● **The task**
Find "Política de Privacidad (589, 2429)" in the material below, then write out that line and every line after it exactly, ending with the last one; skip the pictures.

● **Dataset entries**
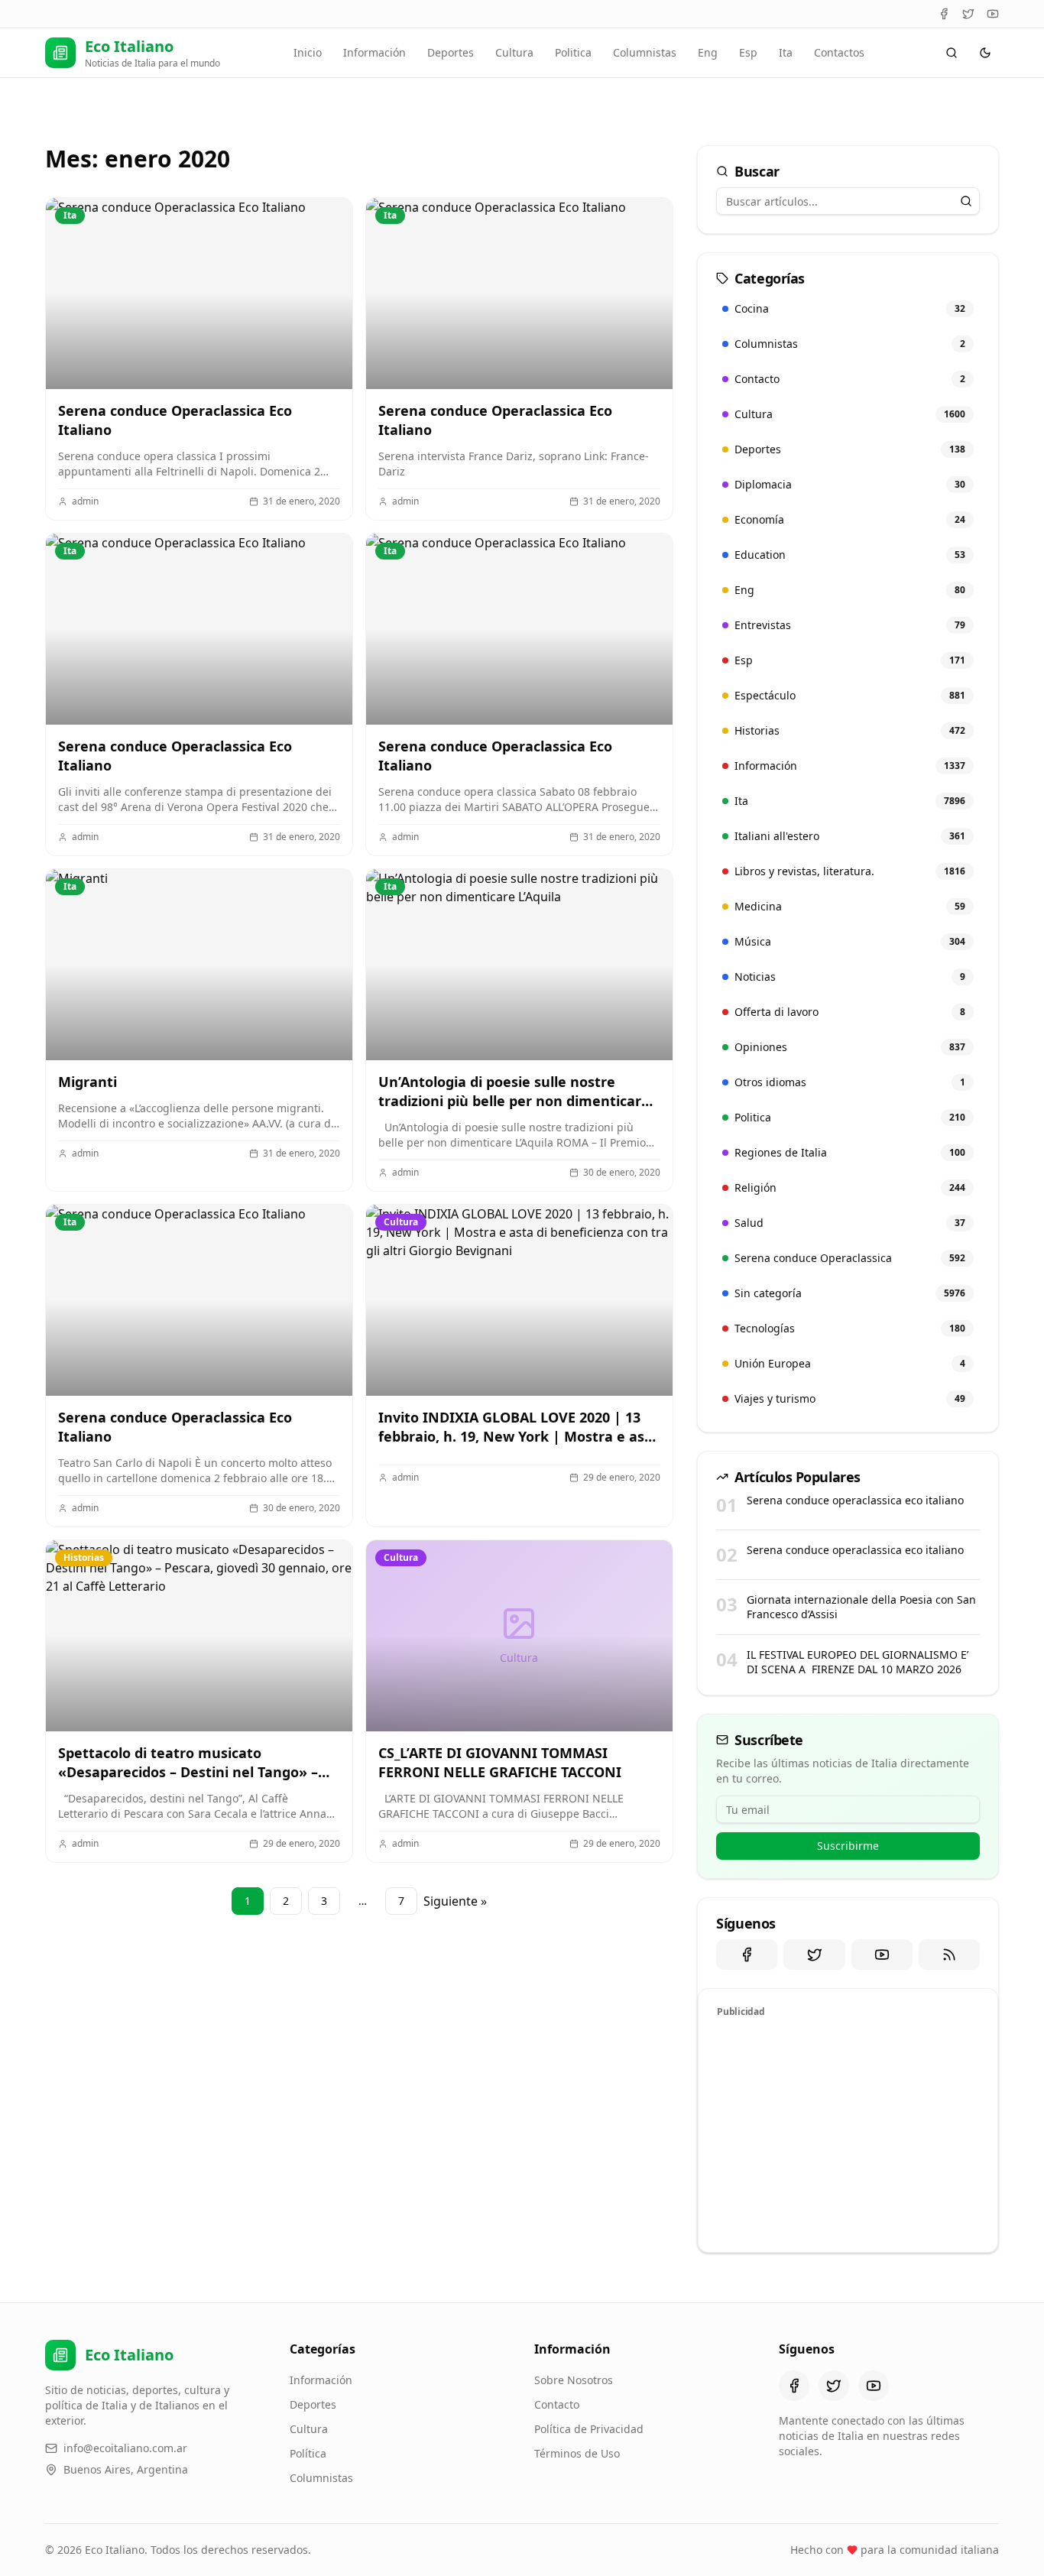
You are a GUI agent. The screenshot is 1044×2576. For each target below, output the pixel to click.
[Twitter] (968, 14)
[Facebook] (944, 14)
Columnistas (644, 52)
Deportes (450, 52)
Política (308, 2453)
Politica (573, 52)
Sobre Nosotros (573, 2380)
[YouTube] (993, 14)
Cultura (514, 52)
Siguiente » (455, 1901)
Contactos (839, 52)
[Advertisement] (848, 2133)
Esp (748, 52)
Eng (708, 52)
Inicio (307, 52)
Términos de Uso (577, 2453)
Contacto (556, 2404)
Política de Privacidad (589, 2429)
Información (374, 52)
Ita (786, 52)
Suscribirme (848, 1845)
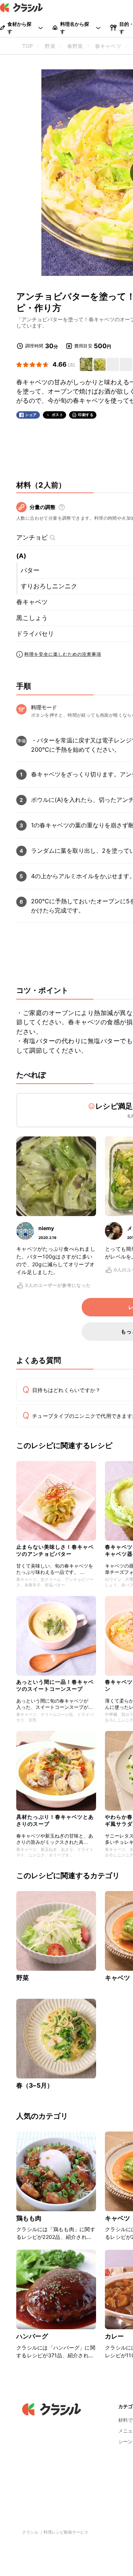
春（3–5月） (34, 2085)
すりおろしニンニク (49, 586)
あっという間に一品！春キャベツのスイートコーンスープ (55, 1685)
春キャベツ (32, 602)
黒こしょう (32, 618)
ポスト (58, 415)
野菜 (22, 1977)
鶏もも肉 (29, 2218)
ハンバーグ (32, 2336)
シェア (31, 415)
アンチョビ (32, 537)
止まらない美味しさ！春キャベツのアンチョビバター (55, 1550)
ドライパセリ (35, 633)
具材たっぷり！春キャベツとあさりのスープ (55, 1820)
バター (30, 570)
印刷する (85, 414)
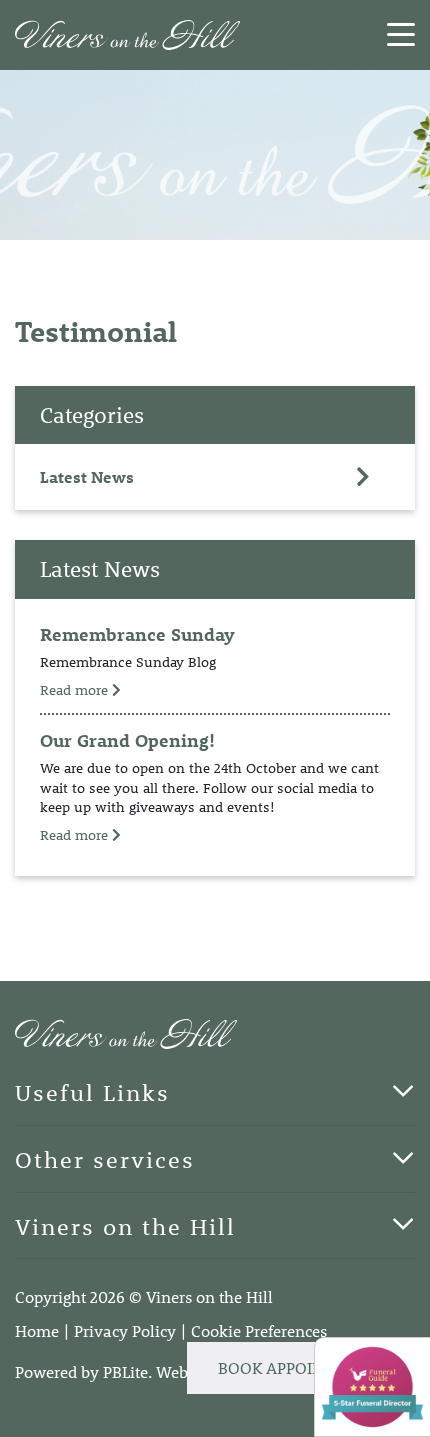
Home (37, 1330)
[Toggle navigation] (401, 35)
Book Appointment (298, 1367)
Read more (76, 690)
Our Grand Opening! (127, 740)
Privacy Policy (125, 1330)
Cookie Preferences (259, 1330)
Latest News (87, 476)
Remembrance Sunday (137, 634)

● **Your solution**
Política de Privacidad (589, 2429)
Información (374, 52)
Ita (786, 52)
Suscribirme (848, 1845)
春（3–5月） (34, 2085)
すりおろしニンニク (49, 586)
あっという間に一品！春キャベツのスイートコーンスープ (55, 1685)
春キャベツ (32, 602)
黒こしょう (32, 618)
ポスト (58, 415)
野菜 (22, 1977)
鶏もも肉 (29, 2218)
ハンバーグ (32, 2336)
シェア (31, 415)
アンチョビ (32, 537)
止まらない美味しさ！春キャベツのアンチョビバター (55, 1550)
ドライパセリ (35, 633)
具材たっぷり！春キャベツとあさりのスープ (55, 1820)
バター (30, 570)
印刷する (85, 414)
Home (37, 1330)
[Toggle navigation] (401, 35)
Book Appointment (298, 1367)
Read more (76, 690)
Our Grand Opening! (127, 740)
Privacy Policy (125, 1330)
Cookie Preferences (259, 1330)
Latest News (87, 476)
Remembrance Sunday (137, 634)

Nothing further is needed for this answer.